Building custom integrations is also a great way to learn what our APIs can do in preparation for building and distributing a Slack app through our App Directory.
Here's a short overview of some of the things you can do with the Slack API toolbox.
Our incoming webhooks provide a simple mechanism to send messages into Slack from any service that can post data. Take any output from your external service, do some simple JSON formatting, and send it right into a channel. For example, let's say you have a help ticketing system that you'd like to monitor for new tickets. You can send a very simple message into Slack with a link to the ticket:
{
"text": "New Help Ticket Received: http://domain.com/ticket/123456"
}
Which will display like this:
But you can also provide more context and detail, like the title and text of the new ticket, by using our JSON attachment
fields.
{ "text": "New Help Ticket Received:", "attachments": [ { "title": "App hangs on reboot", "title_link": "http://domain.com/ticket/123456", "text": "If I restart my computer without quitting your app, it stops the reboot sequence.\nhttp://domain.com/ticket/123456", } ] }
Which will display like this:
The title is turned into a link using the title_link
field, and the additional URL in the attachment's text
field is autolinked by the client app.
Learn more about our incoming webhooks, message formatting, and message attachments.

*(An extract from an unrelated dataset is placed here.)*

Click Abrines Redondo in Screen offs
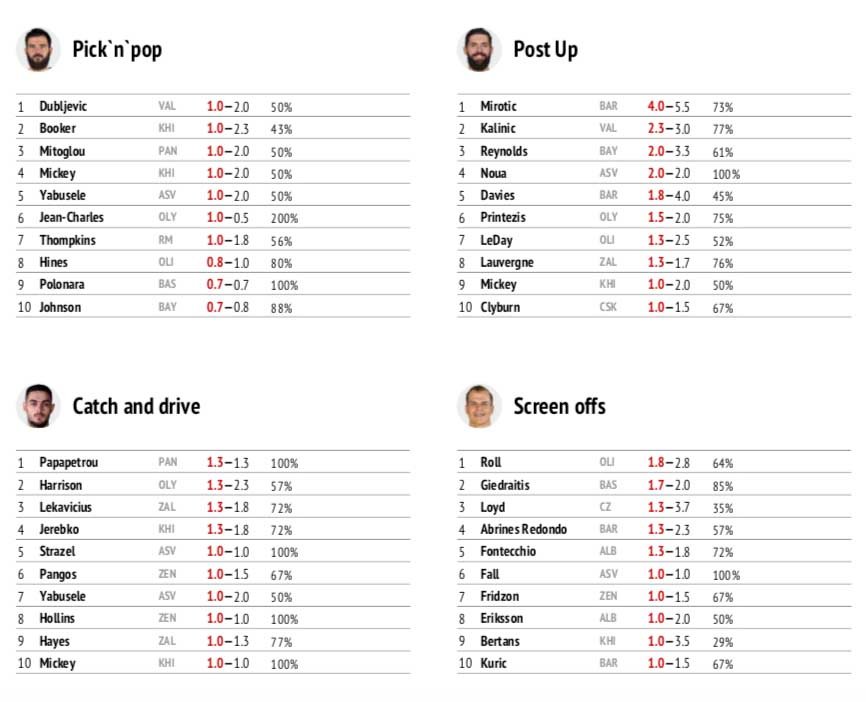 point(523,529)
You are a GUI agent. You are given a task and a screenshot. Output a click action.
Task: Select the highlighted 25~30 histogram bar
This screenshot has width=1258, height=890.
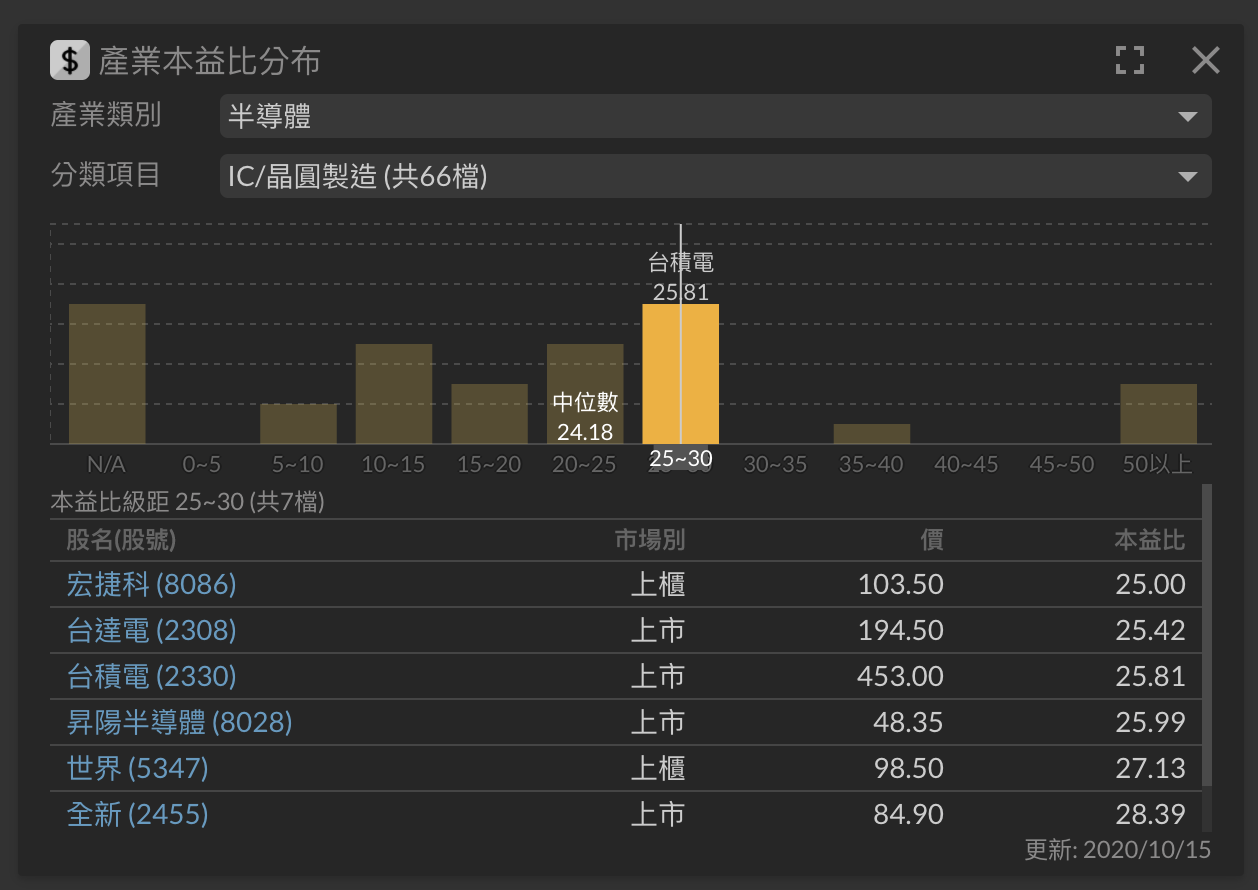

Slash commands are messages that begin with a slash character followed by a command and, optionally, some extra info or arguments, like /weather
. They can be used to invoke an external service straight from Slack: request data from a service, perform calculations, search, or anything else you need them to do.
When a user issues a command, Slack sends a request to a URL you've configured and waits for a response from your service at that URL. The response can simply be text, or you can provide a full JSON payload similar to our incoming webhooks. Additionally, you can choose to respond only to the user that sent the command (what we call an "ephemeral" message), or response messages can be posted in the channel for everyone to see. You can even wait to send feedback to the user and send up to 5 additional response messages as needed.
Continuing with the help ticketing system example, you could make a slash command to quickly show the user a list of open tickets in the system such that only they can see it (so it doesn't fill the channel with noise). Start with a slash command of /tickets
, and to that add list
, so the complete command for this use would be /tickets list
. The script that you send the command to would take that, query the ticket system and return this JSON payload to the slash command:
{
"response_type": "ephemeral",
"text": "Here are the currently open tickets:",
"attachments": [
{
"text": "#123456 http://domain.com/ticket/123456 \n
#123457 http://domain.com/ticket/123457 \n
#123458 http://domain.com/ticket/123458 \n
#123459 http://domain.com/ticket/123459 \n
#123460 http://domain.com/ticket/123460"
}
]
}
And if you wanted to retrieve the text of a ticket for discussion within the channel, you could use /ticket display [ID]
and configure your script to return this payload instead. Note that it's identical to the incoming webhook payload for a new ticket but uses a response_type
parameter set to in_channel
.
{ "response_type": "in_channel", "text": "Ticket #123456: http://domain.com/ticket/123456", "attachments": [ { "title": "App hangs on reboot", "text": "If I restart my computer without quitting your app, it stops the reboot sequence.", } ] }
Note that in the case of a slash command configured to deliver an in_channel
response, the message where the user invoked the slash command is sent into the channel. This helps provide context for other users.
Learn more about our slash commands, message formatting, and message attachments.
Bot users are the Swiss army knife of our integration tools. They connect to our Real Time Messaging API like human users, which means they can listen to conversations and even call our Web API, giving them a kind of flexibility that our other DIY tools don't have. Add a bot user to build a conversational interface with any external service.
It's definitely more work than our other integration tools, but the results can be amazing.
Learn more about bot users and take a look at the Botkit framework from our friends at Howdy.
Our Web API gives you access to a handy array of methods for interacting directly with your team's data and users. From searching channel history to checking user information to posting messages directly into channels to deleting those messages, this is where the nuts and bolts of integrating with Slack happen.
To get started with the Web API, create a token and try the tester functionality on a few of the method pages. The chat.postMessage
and channels.history
methods are both useful and great places to start.
The Real Time Messaging API lets you or your bot user connect directly with our messaging servers to send and receive messages in — you guessed it — real time. Having this connection can make interactions between your integration and Slack as fast as you want it to be. We have an extensive list of events that are sent through the RTM API for your bot user or other integration to listen for and respond to.
Like bot users, making full use of the RTM API takes a little more effort, but in the long run can produce amazing results.
After you have perfected your integration for your team, you can also turn it into a Slack app that every team can install and enjoy.